STATED EXERCISE 1: According to the Vermont cease-and-desist order against the Celsius companies, what percentage interest does Celsius Network Inc. hold in Celsius Network Limited?
STATED EXERCISE 2: Pick up the Vermont cease-and-desist order against the Celsius companies after its last sentence and keep writing it.

SOURCE DOCUMENT:
*-*-*
DEPARTMENT OF FINANCIAL REGULATION

In Re:

Celsius Network Inc.,

Celsius Network Limited,

Celsius US Holding LLC,

Celsius Network LLC,

Celsius Lending LLC,

Celsius KeyFi LLC,

CELSIUS NETWORKS LENDING LLC, and

Celsius Mining LLC

 

 

Docket No. 22-021-S

EX PARTE ORDER TO CEASE AND DESIST

            Based on the Motion for Ex Parte Order to Cease and Desist (the “Motion”) filed by the Securities Division of the Vermont Department of Financial Regulation (the “Department”) pursuant to 9 V.S.A. § 5602 and § 5604 and Department Regulation No. 2022-01, the Commissioner makes the following Findings of Fact and Conclusions of Law and enters the following Order:

     I. FINDINGS OF FACT

Respondents

  1. Celsius Network Inc. is a Delaware corporation with its principal place of business in Hoboken, New Jersey.  Celsius Network Inc. owns several subsidiaries, including a 65.32% interest in Celsius Network Limited.
  2. Celsius Network Limited is a private limited company formed in England and Wales, with its principal place of business in London, England.  Celsius Network Limited wholly owns many subsidiaries, including Celsius US Holding LLC.
  3. Celsius US Holding LLC is a Delaware limited liability company with its principal place of business in Hoboken, New Jersey.  Celsius US Holding LLC wholly owns Celsius Network LLC, Celsius Lending LLC, Celsius Mining LLC, and Celsius KeyFi LLC.
  4. Celsius Network LLC is a Delaware limited liability company with its principal place of business in Hoboken, New Jersey.  Celsius Network LLC provides user-facing products and services to customers in the United States, including in Vermont.  Celsius Network LLC is wholly owned by Celsius US Holding LLC.
  5. Celsius Lending LLC is a Delaware limited liability company with its principal place of business in Hoboken, New Jersey.  Celsius Lending LLC provides consumer fiat and stablecoin loans secured by cryptocurrency deposits to Respondents’ customers in the United States.  Celsius Lending LLC is wholly owned by Celsius US Holding LLC.
  6. Celsius KeyFi LLC is a Delaware limited liability company with its principal place of business in Hoboken, New Jersey.  Celsius KeyFi LLC is wholly owned by Celsius US Holding LLC.
  7. Celsius Networks Lending LLC is a Delaware limited liability company with its principal place of business in Hoboken, New Jersey.  Celsius Networks Lending LLC is wholly owned by Celsius Network Inc.
  8. Celsius Mining LLC is a Delaware limited liability company with its principal place of business in Hoboken, New Jersey.  Celsius Mining LLC is wholly owned by Celsius US Holding LLC.
*-*-*
LISTING:
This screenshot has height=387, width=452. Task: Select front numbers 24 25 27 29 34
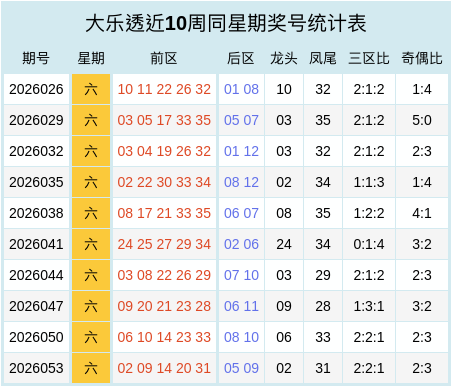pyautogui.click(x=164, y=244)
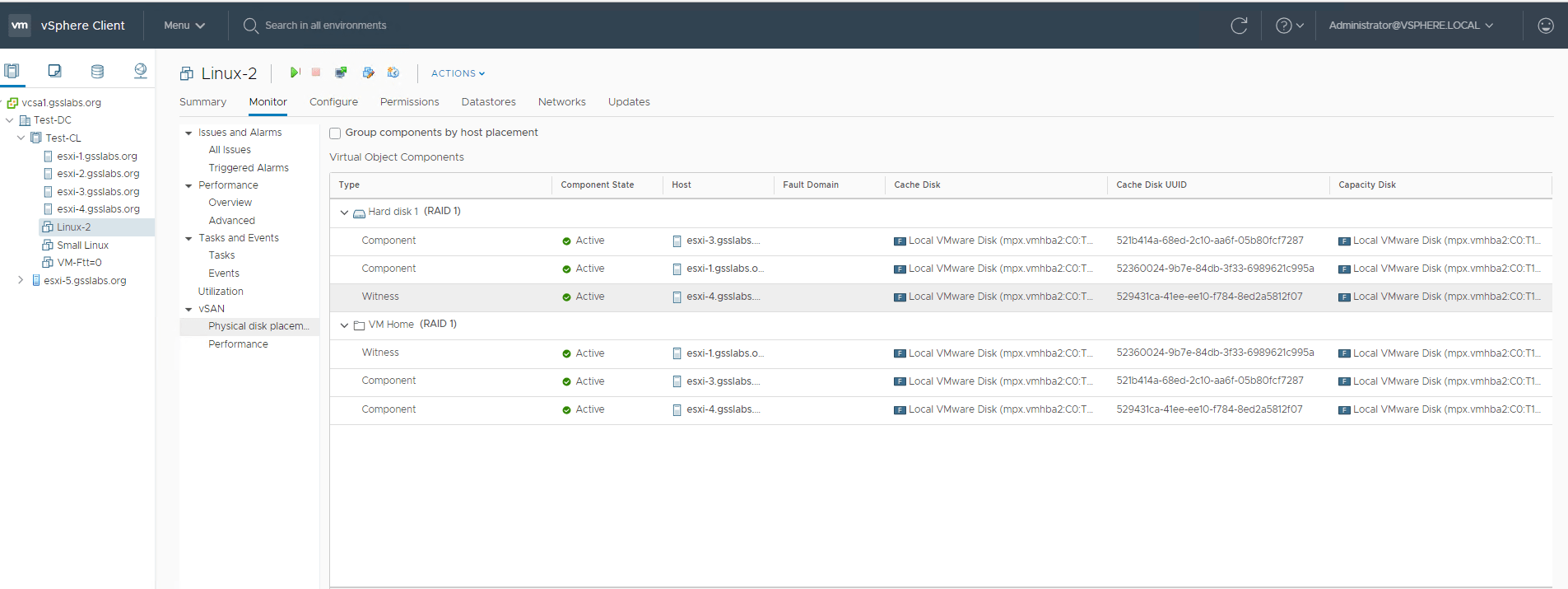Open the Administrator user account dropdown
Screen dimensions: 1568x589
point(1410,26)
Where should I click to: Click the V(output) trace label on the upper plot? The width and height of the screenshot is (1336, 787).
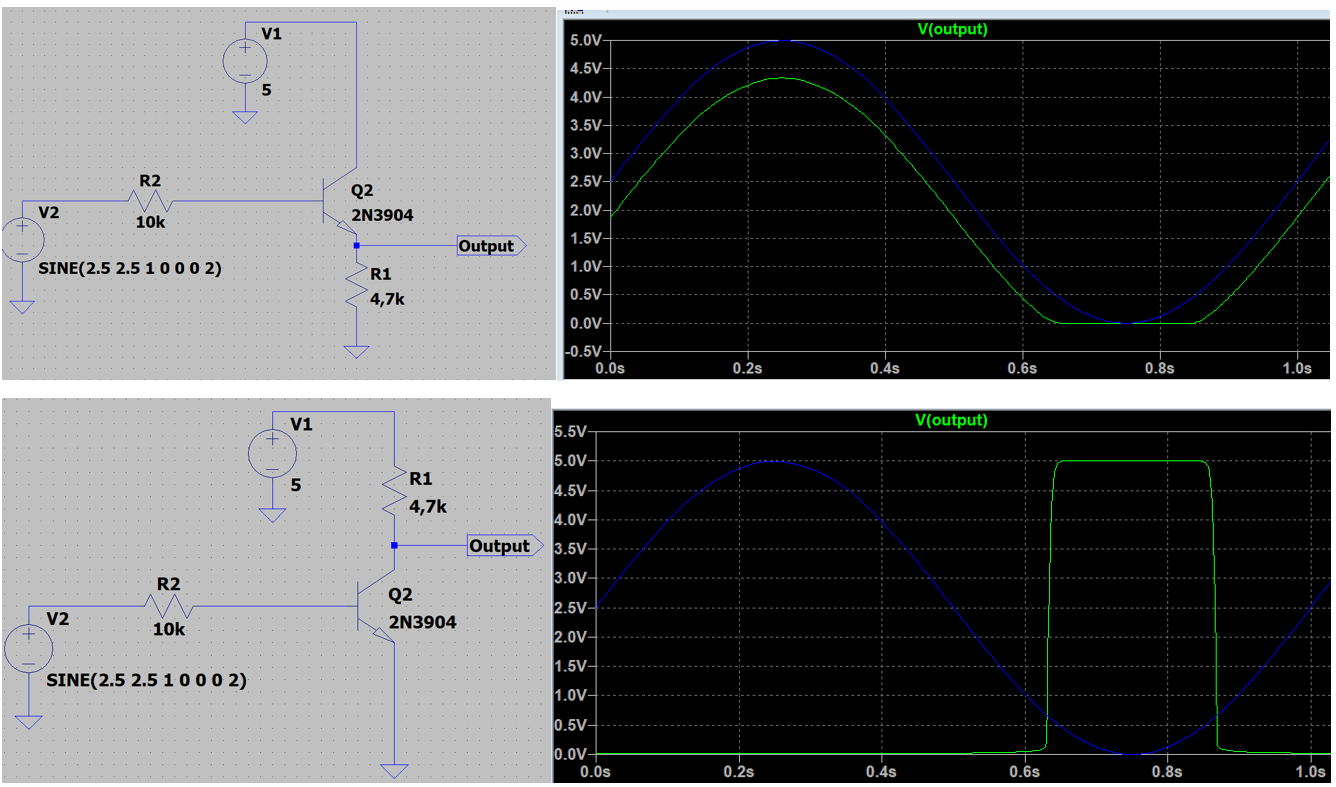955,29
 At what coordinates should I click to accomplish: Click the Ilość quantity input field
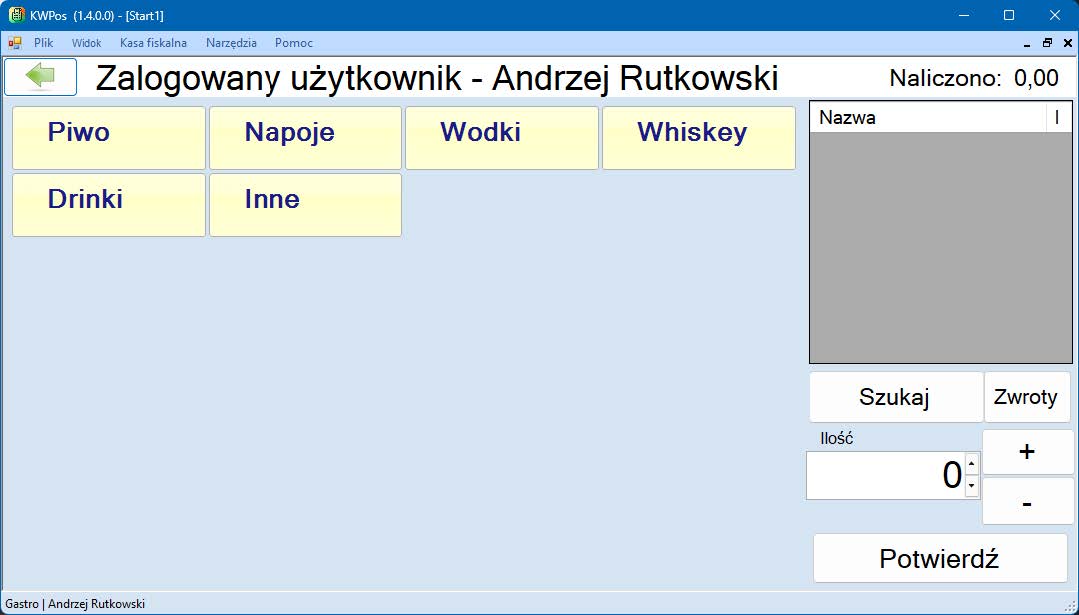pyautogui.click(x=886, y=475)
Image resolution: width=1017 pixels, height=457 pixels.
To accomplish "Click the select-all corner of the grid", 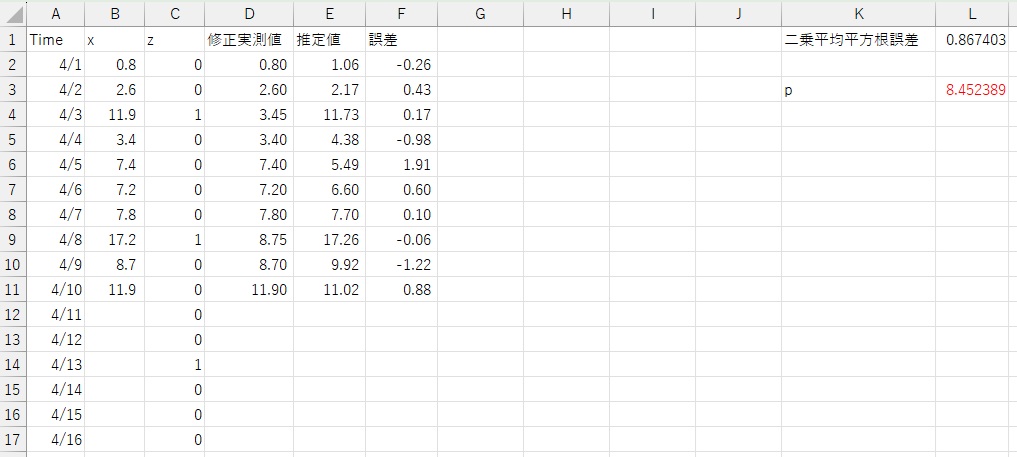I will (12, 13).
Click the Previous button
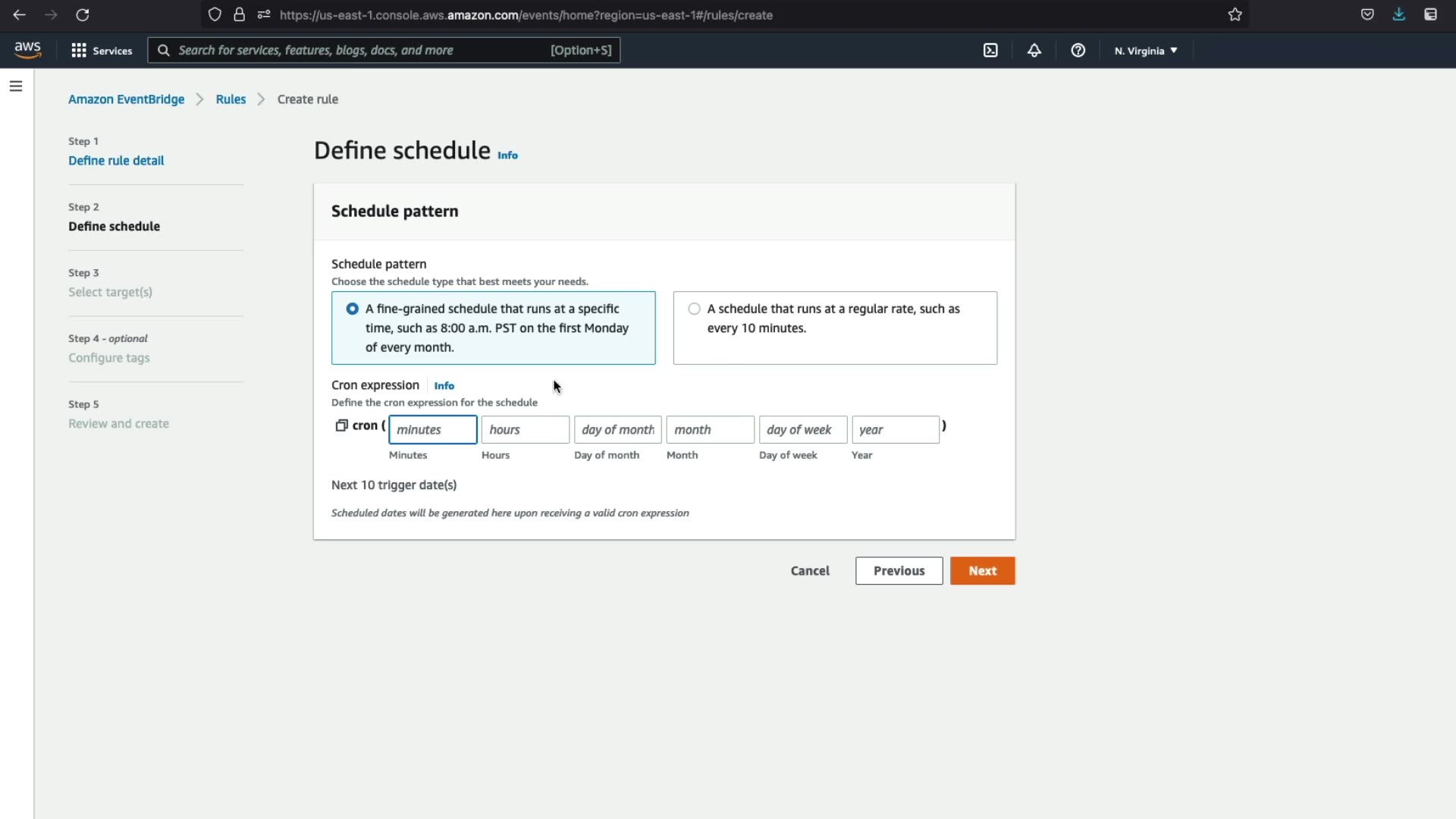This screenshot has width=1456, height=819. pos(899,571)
*-*-*
TASK ANSWER 1: 65.32%

TASK ANSWER 2:
  9. Celsius Network Inc., Celsius Network Limited, Celsius US Holding LLC, Celsius Network LLC, Celsius Lending LLC, Celsius KeyFi LLC, Celsius Networks Lending LLC, and Celsius Mining LLC are referred to herein collectively as the “Respondents” or “Celsius.”[1] 

The Crypto Interest Accounts

  1. Celsius acts as a financial services company that generates revenue by providing, deploying, and investing assets in a variety of strategies, including lending digital assets and virtual currencies (collectively, “cryptocurrency” or “cryptocurrencies”) to commercial and institutional borrowers, lending fiat currency and stablecoins to retail borrowers, trading and investing in cryptocurrencies, cryptocurrency futures and derivatives, and securities, investing in blockchain and cryptocurrency staking and decentralized finance protocols, cryptocurrency mining, making venture capital and private equity investments, and engaging in other types of transactions and investments selected and conducted at Celsius’ discretion.
  2. Since June 2018, Respondents have been, at least in part, financing their asset deployment and investing activities through the sale of unregistered securities in the form of interest-earning cryptocurrency accounts (the “Celsius Earn Accounts”) to residents of Vermont and other states. 
  3. Respondents refer to the interest-earning feature of the Celsius Earn Accounts as Celsius’ “Earn Program.”
  4. Respondents conduct their business on the internet, through a website accessible to the general public at https://celsius.network (the “Celsius Website”), as well as through Respondents’ proprietary smartphone applications, which are also accessible to the general public.
  5. Respondents permit Vermont residents and other investors who self-certify as being at least eighteen years old to invest in the Celsius Earn Accounts through the Celsius Website or smartphone applications. 
  6. Investors open their Celsius Earn Accounts by transferring U.S. dollars or eligible cryptocurrency to Celsius to invest in the Celsius Earn Accounts.  Investors relinquish control over their deposits and Celsius takes legal and beneficial ownership of the investors’ deposits.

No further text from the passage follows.